Case in point. To assume football is not immensely popular in India is very wrong. Football does not get the exposure and funding that cricket does, hence its pathetic state of affairs in India. There are football clubs in India that are older than many of the biggest clubs in Europe, Mohun Bagan AC, 1889
. There are local derbies that regularly draw crowds of a 100,000. In the 1940s and 50s the Indian football team regularly won medals at the Asian level. They were amongst the top few teams in Asia. The demise of football in India happened in more recent years. A young developing nation, where playing sports was secondary to obtaining a means to livelihood, won the Cricket World Cup in 1983, in England, beating the then unbeatable West Indies. It was classic David versus Goliath. The whole country went bat sh** nuts and the government made cricketers into heroes. In the following decades when the economy expanded cricket was already in the drivers seat and marginalized the economic access of all other sports. Cricket grew in India at the expense of every other sport. Football and Hockey suffered the most. Sports in India have never recovered since then.

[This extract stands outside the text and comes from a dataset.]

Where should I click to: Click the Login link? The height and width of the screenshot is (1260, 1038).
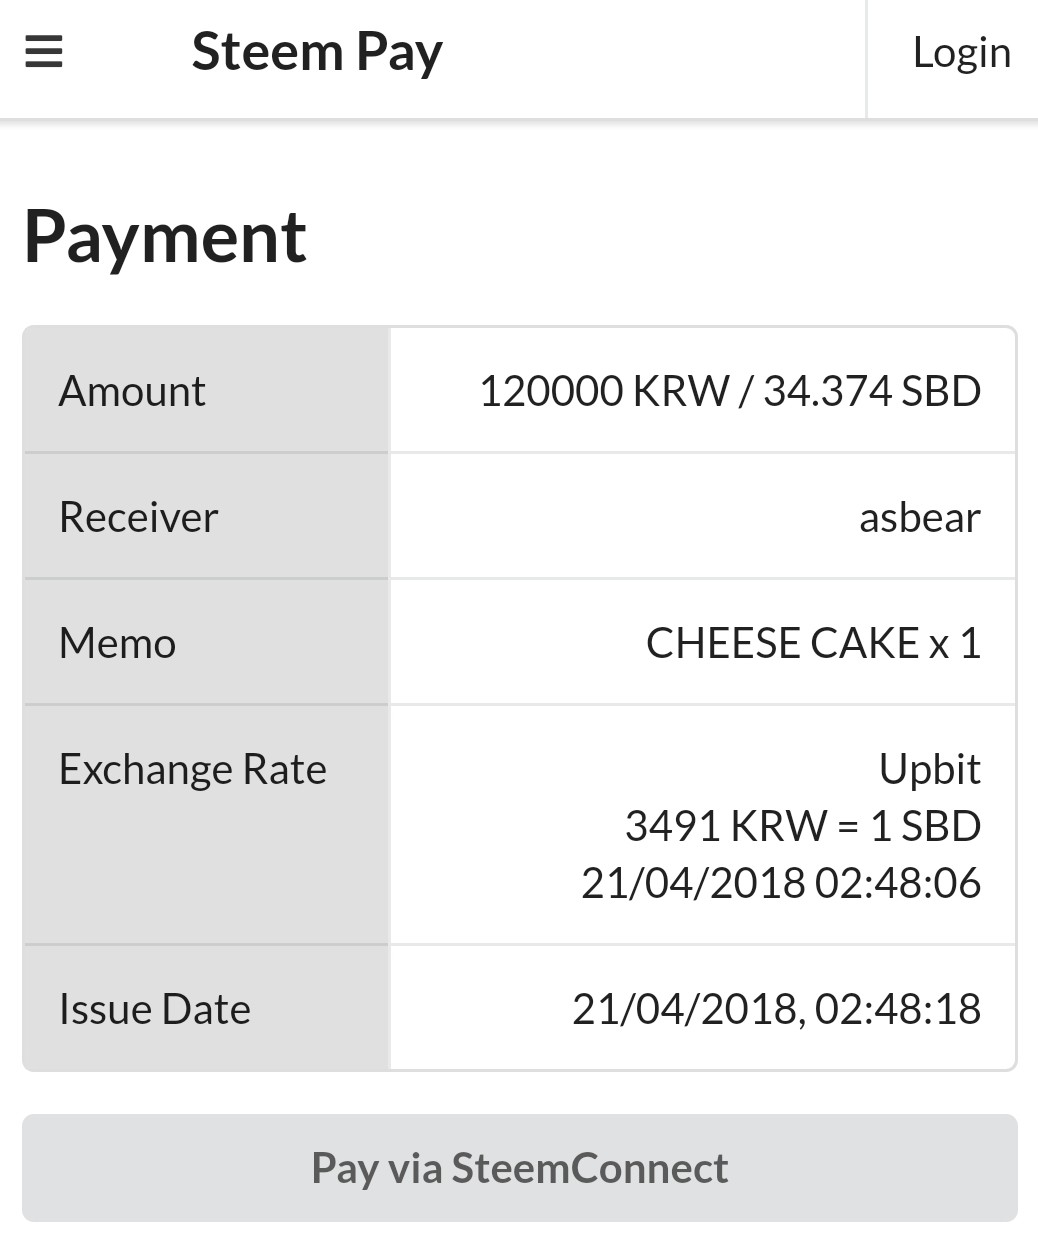tap(961, 53)

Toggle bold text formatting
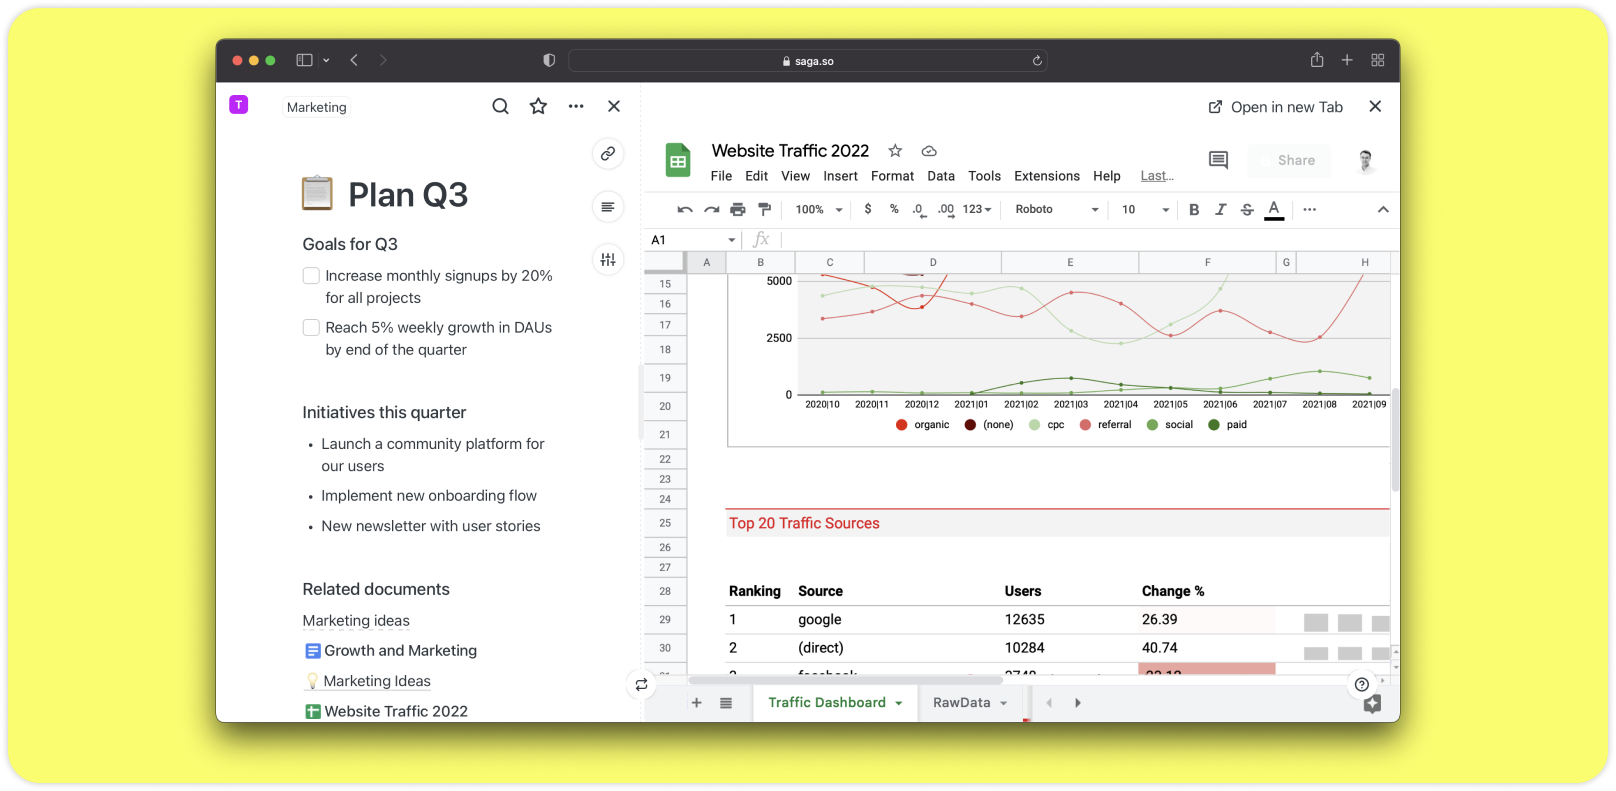coord(1194,210)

Similarly, I would argue that all the different rules of football came to America with the Brits. The then Americans took the rules and modified them to their liking, coming up with a completely new set of rules which became popular in America when the US was vehemently American and had a very "us versus them" attitude towards the rest of the world, especially Britain. America was largely isolated from the rest of the world, politically and socially until WWI and WWII. If not for the Japanese bombing Pearl Harbour it can be argued that the US could have stayed neutral through the war (but that's a different tangent). My point being when the economic expansion happened in the US American Football and Baseball were already in the drivers seat and marginalized the economic access of all other sports. Thankfully in America the economy was big enough that there was some moolah to go around for the other sports and they did not get completely destroyed.
I am not saying the above are the only reasons that influenced the respective cases. There are other factors that influenced them too. But that would be a larger discussion.